Principle Teaching of Buddhism
To understand the basic principles of Buddhism, it is not necessary to believe in heaven or hell or to chant mantras. The aim of the Buddha was simply to show mankind how to live without turmoil and in harmony with all living creatures by following The Middle Way between the extremes of over-indulgence and self-denial. To this end he introduced the Eight-Fold Path and the Ten Precepts, as well as the Four Noble Truths. While monks must practice all the precepts, the lay Buddhist (if he is to be called Buddhist) is expected to follow the five main precepts.

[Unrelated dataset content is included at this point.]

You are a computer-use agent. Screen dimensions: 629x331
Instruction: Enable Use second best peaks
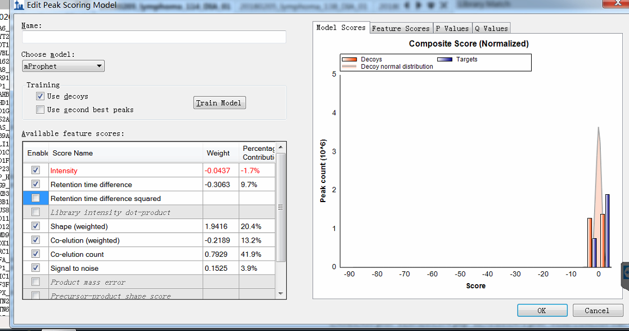pyautogui.click(x=40, y=110)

Buddhist principles are based on the basic idea of cause and effect, also known in eastern philosophy as karma. According to this law every intention, thought and action has a consequence that equals the energy invested in it. From good deeds come good results. Leading a disciplined life can ensure that suffering is kept to a minimum. The calm mind that comes from a disciplined life leads down the path of spirituality to the goal of all human life – self realization, or what the Buddhists call Nirvana.
The Buddhist philosophy and way of life is laid out in the Three Jewels, the Four Noble Truths, the Eight Fold Path and the Five Precepts. The first three doctrines are pursued by those who either adopt a monastic life or are involved in a deep philosophical interpretation of Buddhism.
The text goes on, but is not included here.